# SOURCE MATERIAL
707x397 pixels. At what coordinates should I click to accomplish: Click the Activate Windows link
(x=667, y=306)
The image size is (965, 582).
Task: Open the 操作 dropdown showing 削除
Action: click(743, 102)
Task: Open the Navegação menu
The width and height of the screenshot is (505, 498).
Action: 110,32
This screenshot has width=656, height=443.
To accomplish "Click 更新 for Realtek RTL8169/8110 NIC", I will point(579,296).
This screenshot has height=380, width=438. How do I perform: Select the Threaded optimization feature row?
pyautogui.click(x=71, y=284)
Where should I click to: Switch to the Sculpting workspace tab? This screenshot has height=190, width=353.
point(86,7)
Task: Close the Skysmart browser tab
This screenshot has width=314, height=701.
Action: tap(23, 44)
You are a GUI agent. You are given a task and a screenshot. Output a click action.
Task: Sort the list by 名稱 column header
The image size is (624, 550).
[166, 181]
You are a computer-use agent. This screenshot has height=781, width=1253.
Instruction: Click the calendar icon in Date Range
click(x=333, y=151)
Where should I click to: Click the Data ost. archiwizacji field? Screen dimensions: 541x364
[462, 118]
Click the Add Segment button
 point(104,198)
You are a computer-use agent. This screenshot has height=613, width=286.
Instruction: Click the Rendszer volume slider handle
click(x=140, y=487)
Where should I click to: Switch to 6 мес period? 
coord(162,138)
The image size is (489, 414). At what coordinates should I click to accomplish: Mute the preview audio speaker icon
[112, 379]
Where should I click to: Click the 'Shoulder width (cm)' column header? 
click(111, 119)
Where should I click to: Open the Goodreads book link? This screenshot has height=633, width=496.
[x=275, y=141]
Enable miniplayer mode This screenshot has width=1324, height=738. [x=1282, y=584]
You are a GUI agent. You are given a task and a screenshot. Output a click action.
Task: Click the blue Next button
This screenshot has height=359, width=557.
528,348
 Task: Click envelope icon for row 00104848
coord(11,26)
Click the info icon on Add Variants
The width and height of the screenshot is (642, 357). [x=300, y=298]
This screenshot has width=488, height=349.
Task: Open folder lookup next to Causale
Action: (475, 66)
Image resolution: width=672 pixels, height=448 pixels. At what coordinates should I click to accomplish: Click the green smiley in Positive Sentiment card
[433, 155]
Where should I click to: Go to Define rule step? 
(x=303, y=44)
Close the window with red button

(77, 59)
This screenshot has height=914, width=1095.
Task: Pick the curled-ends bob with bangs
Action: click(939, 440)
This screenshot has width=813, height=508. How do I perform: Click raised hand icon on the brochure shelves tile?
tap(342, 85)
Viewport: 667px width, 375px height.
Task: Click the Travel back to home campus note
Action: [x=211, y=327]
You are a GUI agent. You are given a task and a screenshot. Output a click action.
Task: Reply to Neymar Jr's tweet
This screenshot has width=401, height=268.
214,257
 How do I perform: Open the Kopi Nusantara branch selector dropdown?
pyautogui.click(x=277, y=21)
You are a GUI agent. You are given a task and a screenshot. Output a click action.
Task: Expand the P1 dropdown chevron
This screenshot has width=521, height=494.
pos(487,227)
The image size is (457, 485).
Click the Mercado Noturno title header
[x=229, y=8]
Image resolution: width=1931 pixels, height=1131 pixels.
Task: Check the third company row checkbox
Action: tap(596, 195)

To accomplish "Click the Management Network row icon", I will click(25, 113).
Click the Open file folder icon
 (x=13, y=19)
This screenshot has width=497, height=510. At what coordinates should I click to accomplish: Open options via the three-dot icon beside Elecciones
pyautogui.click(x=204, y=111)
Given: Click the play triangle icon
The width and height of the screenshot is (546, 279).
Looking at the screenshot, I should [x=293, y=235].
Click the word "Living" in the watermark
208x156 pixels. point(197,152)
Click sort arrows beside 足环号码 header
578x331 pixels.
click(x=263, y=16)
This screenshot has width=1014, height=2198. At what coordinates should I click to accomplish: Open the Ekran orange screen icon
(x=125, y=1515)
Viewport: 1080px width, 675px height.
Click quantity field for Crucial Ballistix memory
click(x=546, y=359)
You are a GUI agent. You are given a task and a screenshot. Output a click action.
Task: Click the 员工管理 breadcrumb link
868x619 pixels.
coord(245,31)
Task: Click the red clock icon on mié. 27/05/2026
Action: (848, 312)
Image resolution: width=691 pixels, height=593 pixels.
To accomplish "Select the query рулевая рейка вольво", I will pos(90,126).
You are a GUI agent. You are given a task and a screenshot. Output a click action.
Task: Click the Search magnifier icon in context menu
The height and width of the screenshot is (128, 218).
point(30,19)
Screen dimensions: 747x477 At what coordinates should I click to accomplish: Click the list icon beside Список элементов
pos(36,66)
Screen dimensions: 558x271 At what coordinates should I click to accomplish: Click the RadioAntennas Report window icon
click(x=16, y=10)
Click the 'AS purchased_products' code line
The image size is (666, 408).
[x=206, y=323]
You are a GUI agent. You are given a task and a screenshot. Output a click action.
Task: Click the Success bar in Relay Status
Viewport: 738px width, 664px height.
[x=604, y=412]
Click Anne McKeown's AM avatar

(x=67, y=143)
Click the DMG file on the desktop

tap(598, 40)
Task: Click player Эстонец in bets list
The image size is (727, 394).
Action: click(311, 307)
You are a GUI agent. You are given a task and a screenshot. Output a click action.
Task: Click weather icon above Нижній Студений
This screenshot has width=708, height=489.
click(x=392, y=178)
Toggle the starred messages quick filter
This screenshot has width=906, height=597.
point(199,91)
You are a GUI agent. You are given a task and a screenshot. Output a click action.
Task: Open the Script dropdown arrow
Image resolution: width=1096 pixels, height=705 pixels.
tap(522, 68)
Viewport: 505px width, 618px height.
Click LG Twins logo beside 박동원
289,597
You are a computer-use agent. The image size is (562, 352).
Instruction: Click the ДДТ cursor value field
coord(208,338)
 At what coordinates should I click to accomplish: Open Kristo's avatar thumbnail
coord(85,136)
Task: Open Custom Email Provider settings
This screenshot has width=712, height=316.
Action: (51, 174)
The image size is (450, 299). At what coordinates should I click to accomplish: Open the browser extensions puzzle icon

# TO DO
Nothing but the complete listing, repeated exactly, belongs in the answer.

# EXPECTED ANSWER
707x397 pixels. At what coordinates should I click to accomplish: Click the Activate Windows link
(x=667, y=306)
The image size is (965, 582).
Task: Open the 操作 dropdown showing 削除
Action: click(743, 102)
Task: Open the Navegação menu
The width and height of the screenshot is (505, 498).
Action: 110,32
This screenshot has width=656, height=443.
To accomplish "Click 更新 for Realtek RTL8169/8110 NIC", I will point(579,296).
This screenshot has height=380, width=438. How do I perform: Select the Threaded optimization feature row?
pyautogui.click(x=71, y=284)
Where should I click to: Switch to the Sculpting workspace tab? This screenshot has height=190, width=353.
point(86,7)
Task: Close the Skysmart browser tab
This screenshot has width=314, height=701.
Action: tap(23, 44)
You are a GUI agent. You are given a task and a screenshot. Output a click action.
Task: Sort the list by 名稱 column header
The image size is (624, 550).
[166, 181]
You are a computer-use agent. This screenshot has height=781, width=1253.
Instruction: Click the calendar icon in Date Range
click(x=333, y=151)
Where should I click to: Click the Data ost. archiwizacji field? Screen dimensions: 541x364
[462, 118]
Click the Add Segment button
 point(104,198)
You are a computer-use agent. This screenshot has height=613, width=286.
Instruction: Click the Rendszer volume slider handle
click(x=140, y=487)
Where should I click to: Switch to 6 мес period? 
coord(162,138)
The image size is (489, 414). At what coordinates should I click to accomplish: Mute the preview audio speaker icon
[112, 379]
Where should I click to: Click the 'Shoulder width (cm)' column header? 
click(111, 119)
Where should I click to: Open the Goodreads book link? This screenshot has height=633, width=496.
[x=275, y=141]
Enable miniplayer mode This screenshot has width=1324, height=738. [x=1282, y=584]
You are a GUI agent. You are given a task and a screenshot. Output a click action.
Task: Click the blue Next button
This screenshot has height=359, width=557.
528,348
 Task: Click envelope icon for row 00104848
coord(11,26)
Click the info icon on Add Variants
The width and height of the screenshot is (642, 357). [x=300, y=298]
This screenshot has width=488, height=349.
Task: Open folder lookup next to Causale
Action: (475, 66)
Image resolution: width=672 pixels, height=448 pixels. At what coordinates should I click to accomplish: Click the green smiley in Positive Sentiment card
[433, 155]
Where should I click to: Go to Define rule step? 
(x=303, y=44)
Close the window with red button

(77, 59)
This screenshot has height=914, width=1095.
Task: Pick the curled-ends bob with bangs
Action: click(939, 440)
This screenshot has width=813, height=508. How do I perform: Click raised hand icon on the brochure shelves tile?
tap(342, 85)
Viewport: 667px width, 375px height.
Task: Click the Travel back to home campus note
Action: [x=211, y=327]
You are a GUI agent. You are given a task and a screenshot. Output a click action.
Task: Reply to Neymar Jr's tweet
This screenshot has width=401, height=268.
214,257
 How do I perform: Open the Kopi Nusantara branch selector dropdown?
pyautogui.click(x=277, y=21)
You are a GUI agent. You are given a task and a screenshot. Output a click action.
Task: Expand the P1 dropdown chevron
This screenshot has width=521, height=494.
pos(487,227)
The image size is (457, 485).
Click the Mercado Noturno title header
[x=229, y=8]
Image resolution: width=1931 pixels, height=1131 pixels.
Task: Check the third company row checkbox
Action: tap(596, 195)

To accomplish "Click the Management Network row icon", I will click(25, 113).
Click the Open file folder icon
 (x=13, y=19)
This screenshot has width=497, height=510. At what coordinates should I click to accomplish: Open options via the three-dot icon beside Elecciones
pyautogui.click(x=204, y=111)
Given: Click the play triangle icon
The width and height of the screenshot is (546, 279).
Looking at the screenshot, I should [x=293, y=235].
Click the word "Living" in the watermark
208x156 pixels. point(197,152)
Click sort arrows beside 足环号码 header
578x331 pixels.
click(x=263, y=16)
This screenshot has width=1014, height=2198. At what coordinates should I click to accomplish: Open the Ekran orange screen icon
(x=125, y=1515)
Viewport: 1080px width, 675px height.
Click quantity field for Crucial Ballistix memory
click(x=546, y=359)
You are a GUI agent. You are given a task and a screenshot. Output a click action.
Task: Click the 员工管理 breadcrumb link
868x619 pixels.
coord(245,31)
Task: Click the red clock icon on mié. 27/05/2026
Action: (848, 312)
Image resolution: width=691 pixels, height=593 pixels.
To accomplish "Select the query рулевая рейка вольво", I will pos(90,126).
You are a GUI agent. You are given a task and a screenshot. Output a click action.
Task: Click the Search magnifier icon in context menu
The height and width of the screenshot is (128, 218).
point(30,19)
Screen dimensions: 747x477 At what coordinates should I click to accomplish: Click the list icon beside Список элементов
pos(36,66)
Screen dimensions: 558x271 At what coordinates should I click to accomplish: Click the RadioAntennas Report window icon
click(x=16, y=10)
Click the 'AS purchased_products' code line
The image size is (666, 408).
[x=206, y=323]
You are a GUI agent. You are given a task and a screenshot. Output a click action.
Task: Click the Success bar in Relay Status
Viewport: 738px width, 664px height.
[x=604, y=412]
Click Anne McKeown's AM avatar

(x=67, y=143)
Click the DMG file on the desktop

tap(598, 40)
Task: Click player Эстонец in bets list
The image size is (727, 394).
Action: click(311, 307)
You are a GUI agent. You are given a task and a screenshot. Output a click action.
Task: Click weather icon above Нижній Студений
This screenshot has width=708, height=489.
click(x=392, y=178)
Toggle the starred messages quick filter
This screenshot has width=906, height=597.
point(199,91)
You are a GUI agent. You are given a task and a screenshot. Output a click action.
Task: Open the Script dropdown arrow
Image resolution: width=1096 pixels, height=705 pixels.
tap(522, 68)
Viewport: 505px width, 618px height.
Click LG Twins logo beside 박동원
289,597
You are a computer-use agent. The image size is (562, 352).
Instruction: Click the ДДТ cursor value field
coord(208,338)
 At what coordinates should I click to accomplish: Open Kristo's avatar thumbnail
coord(85,136)
Task: Open Custom Email Provider settings
This screenshot has width=712, height=316.
Action: (51, 174)
The image size is (450, 299). At what coordinates should I click to accomplish: Open the browser extensions puzzle icon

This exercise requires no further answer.